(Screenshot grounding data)
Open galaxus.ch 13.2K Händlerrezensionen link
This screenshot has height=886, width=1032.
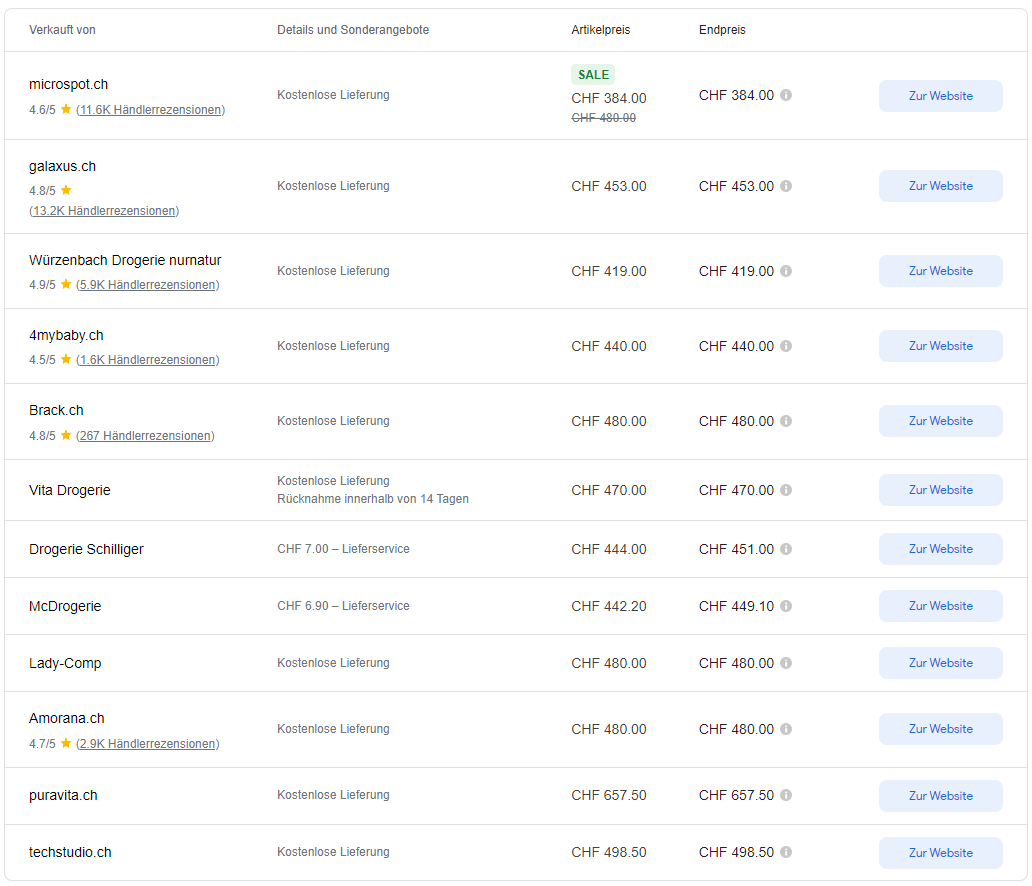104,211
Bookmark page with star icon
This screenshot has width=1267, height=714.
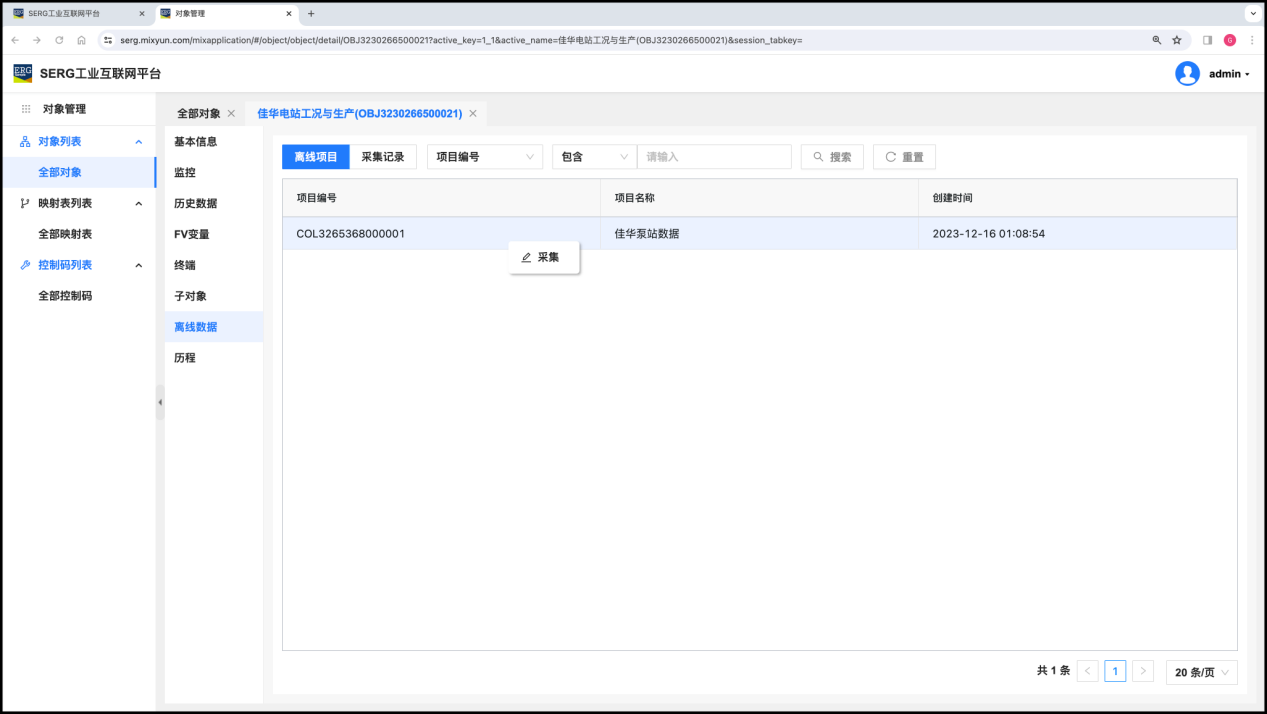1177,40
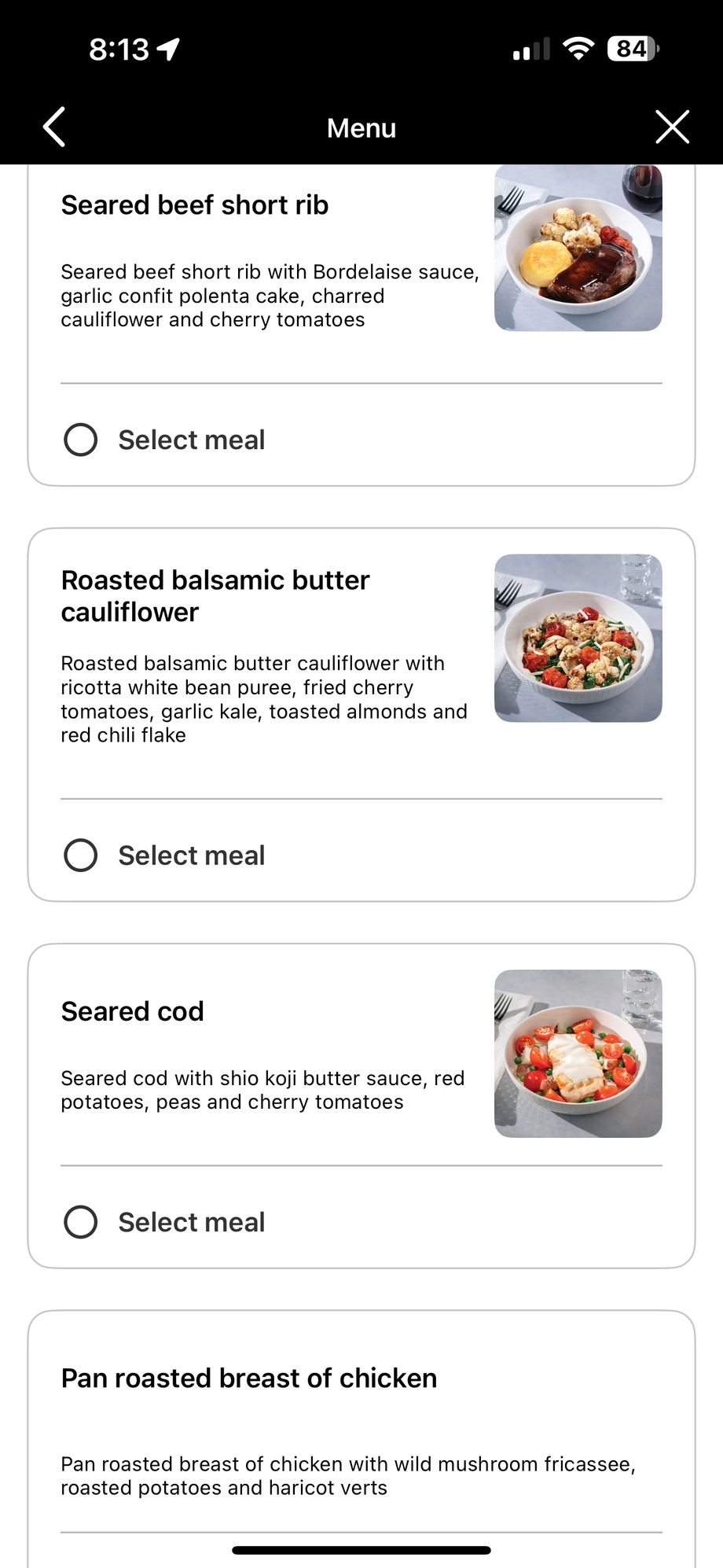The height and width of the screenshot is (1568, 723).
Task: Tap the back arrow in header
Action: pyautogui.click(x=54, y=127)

__PROBLEM STATEMENT__
Write out the records above in full and exactly, with no pictures.

__RESULT OF THE EXERCISE__
Open galaxus.ch 13.2K Händlerrezensionen link
This screenshot has height=886, width=1032.
104,211
Bookmark page with star icon
This screenshot has width=1267, height=714.
1177,40
The height and width of the screenshot is (1568, 723).
Task: Tap the back arrow in header
Action: pyautogui.click(x=54, y=127)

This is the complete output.